▶ Tasks for this exercise
(a) Reproduce the passage from the excerpt on lifting the bankruptcy automatic stay, starting at "There are two" and ending at "of the issues.".
(b) Translate this sentence from the excerpt on lifting the bankruptcy automatic stay into Spanish: "In determining whether cause exists, the bankruptcy court must balance the potential hardship that will be incurred by the party seeking relief if the stay is not lifted against the potential prejudice to the debtor and the bankruptcy estate."
(c) Continue the excerpt on lifting the bankruptcy automatic stay from the point where it stops.

▶ Selected text

11 U.S.C. § 362(d)(1).

I. Continuation of the New York Litigation

Although cause is not defined in the Code, Congress did intend that the automatic stay be lifted to allow litigation involving the debtor to continue in nonbankruptcy forums under certain circumstances. See, H.R.Rep. No. 595, 95th Cong., 1st Sess. 341 (1977); S.Rep. No. 989, 95th Cong., 2d Sess. 50 (1978), reprinted in 1978 U.S.C.C.A.N. 5787, 5836, 6297 ("[I]t will often be more appropriate to permit proceedings to continue in their place of origin, when no great prejudice to the bankruptcy estate would result, in order to leave the parties to their chosen forum and to relieve the bankruptcy court from any duties that may be handled elsewhere.") "`Cause' for granting relief from the stay may exist if the equities in a particular case dictate that a lawsuit . . . should proceed in a forum other than the bankruptcy court for the purpose of liquidating the claim on which the lawsuit is premised." In re Marvin Johnson's Auto Service, Inc., 192 B.R. 1008 (Bankr.N.D.Ala.1996). In determining whether cause exists, the bankruptcy court must balance the potential hardship that will be incurred by the party seeking relief if the stay is not lifted against the potential prejudice to the debtor and the bankruptcy estate. Internal Revenue Service v. Robinson (In re Robinson), 169 B.R. 356 (E.D.Va.1994).
There are two cases that are primarily relied upon by other courts which provide a number of factors a court should consider in balancing the equities of the case to determine whether cause exists. The first is In re Curtis, 40 B.R. 795 (Bankr.D.Utah 1984). The court in Curtis stated that the factors to be considered in making a determination of whether or not to grant relief from the stay for cause are as follows:
(1) Whether the relief will result in a partial or complete resolution of the issues.

▶ Supplied material
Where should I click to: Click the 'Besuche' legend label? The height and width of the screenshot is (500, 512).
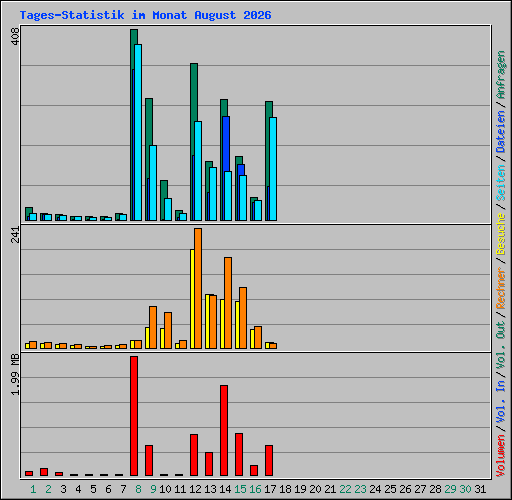501,234
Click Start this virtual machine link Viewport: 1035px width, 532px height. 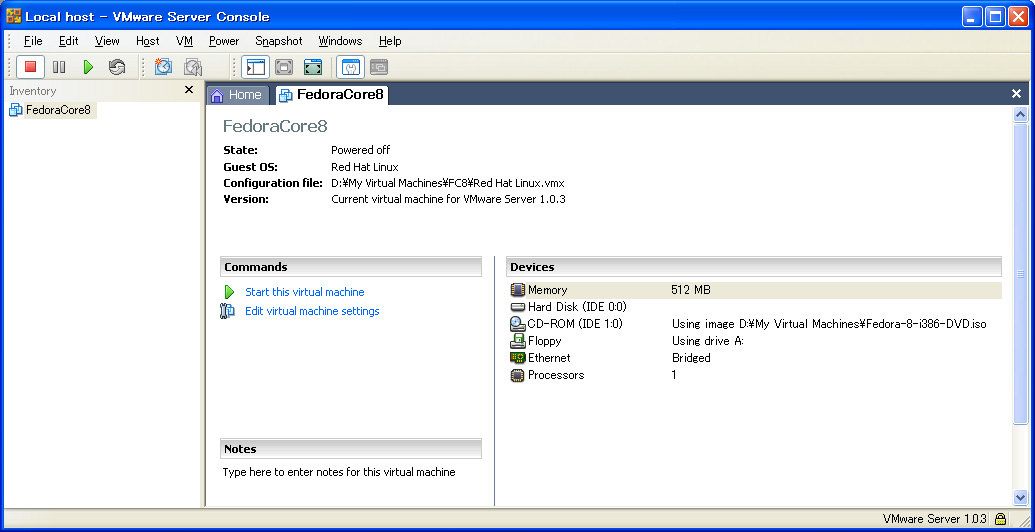pos(304,292)
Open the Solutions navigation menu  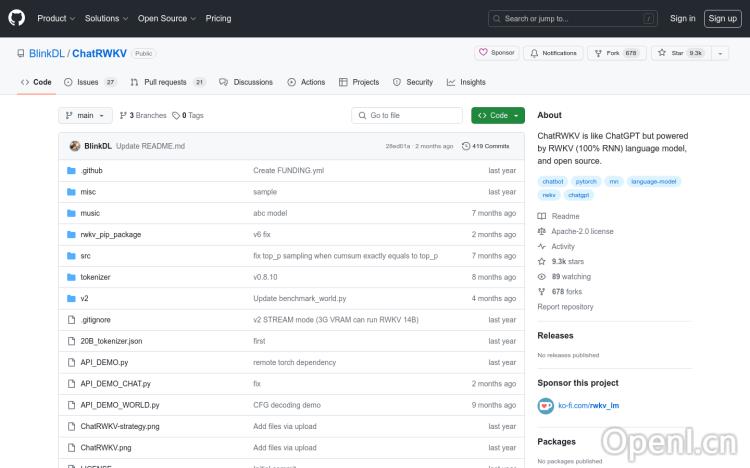click(105, 18)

▶ Exercise responses
(a)
There are two cases that are primarily relied upon by other courts which provide a number of factors a court should consider in balancing the equities of the case to determine whether cause exists. The first is In re Curtis, 40 B.R. 795 (Bankr.D.Utah 1984). The court in Curtis stated that the factors to be considered in making a determination of whether or not to grant relief from the stay for cause are as follows:
(1) Whether the relief will result in a partial or complete resolution of the issues.

(b) Al determinar si existe causa, el tribunal de quiebras debe sopesar las posibles dificultades que sufrirá la parte que solicita la medida si no se levanta la suspensión frente al posible perjuicio para el deudor y la masa de la quiebra.

(c)
(2) The lack of any connection with or interference with the bankruptcy case.
(3) Whether the foreign proceeding involves the debtor as a fiduciary.
(4) Whether a specialized tribunal has been established to hear the particular cause of action and that tribunal has the expertise to hear such cases.
(5) Whether the debtor's insurance carrier has assumed full financial responsibility for defending the litigation.
(6) Whether the action essentially involves third parties, and the debtor functions only as a bailee or conduit for the goods or proceeds in question.
(7) Whether litigation in another forum would prejudice the interests of other creditors, the creditors' committee and other interested parties.
(8) Whether the judgment claim arising from the foreign action is subject to equitable subordination under Section 510(c).
(9) Whether movant's success in the foreign proceeding would result in a judicial lien avoidable by the debtor under Section 522(f).
(10) The interest of judicial economy and the expeditious and economical determination of litigation for the parties.
(11) Whether the foreign proceedings have progressed to the point where the parties are prepared for trial.

*167 (12) The impact of the stay on the parties and the "balance of hurt."
Id. at 799-800 (citations omitted).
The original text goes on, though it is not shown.